Dinocrocuta was a hyena-like predator, and the similarities made early scholars believe that it belonged in the same zoological family as modern hyenas. But more detailed studies have shown that it actually belonged in a related but separate family, the Percrocutidae, and the remarkable resemblance to modern hyenas is largely the result of convergent evolution. Like the true hyenas, percrocutids evolved adaptations for cracking bones, developing massive premolar teeth and a robust skull with a strikingly arched forehead. But Dinocrocuta took these adaptations to a truly massive scale. The largest living spotted hyenas can weight around 80 kilos, already imposing, but Dinocrocuta doubled and maybe even tripled that mass.
During a trip to China a few years ago I was privileged to study first-hand an incredible collection of Dinocrocuta fossils. It is impressive enough to see pictures of the skull of this animal, knowing that it measures about 40 centimeters in lenght. Seeing massive skull after skull in front of your eyes is a different thing. But seeing a partial skeleton just blows your mind.

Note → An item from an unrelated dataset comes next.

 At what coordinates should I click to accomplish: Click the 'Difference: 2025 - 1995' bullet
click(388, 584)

Here is a picture of a skull of Dinocrocuta gigantea on exhibit at the Museum of Paleontology in Hezheng, China. This is just one of many such skulls housed in the museum’s collections
As a result of those observations I created a preliminary reconstruction of Dinocrocuta which, for the first time, brought it to life in my mind’s eye as a complete animal.

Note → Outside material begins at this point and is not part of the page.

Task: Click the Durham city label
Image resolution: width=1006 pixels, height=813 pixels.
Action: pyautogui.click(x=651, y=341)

The resulting picture is that of a somewhat hyena-like animal, but the head is absolutely and relatively far more massive. The combination of a huge body mass, a massive dentition with powerful canines and crushing premolars, and a skeleton well adapted for efficient locomotion on land, meant that this animal could cover large distances in search of carrion, or of its own prey, and that it could evict any other predator from its kill -except, perhaps, another Dinocrocuta!.
In the faunas of the Hezheng basin, Dinocrocuta is the dominant large carnivore in the Bahean-aged sediments, broadly comparable to the Vallesian of Europe with an age estimate of between 11 and 7 million years. Afterwards, with the advent of the Baodean age, it becomes very rare or extinct, its place taken by the much smaller Adcrocuta, a true hyaenid very similar in size and adaptations to the modern spotted hyena. And then Amphimachairodus becomes a much more common fossil occurrence, probably reflecting in part its real dominance in the habitat. After all, dealing with the competiton of Adcrocuta would be more or less like dealing with spotted hyenas for a lion: largely a matter of numbers. But Dinocrocuta was a different matter; trying to stop it from stealing your kill would be like trying to stand in the way of a speeding freight train. And Amphimachairodus was probably wiser than taking such risks.
It is really hard to imagine why such an imposing creature would go extinct and leave its place to the much more modest Adcrocuta. As more fossils of Dinocrocuta are discovered we can expect to see detailed studies that will reveal more and more of its paleobiology, and hopefully we will come closer to understanding the mystery of its final demise.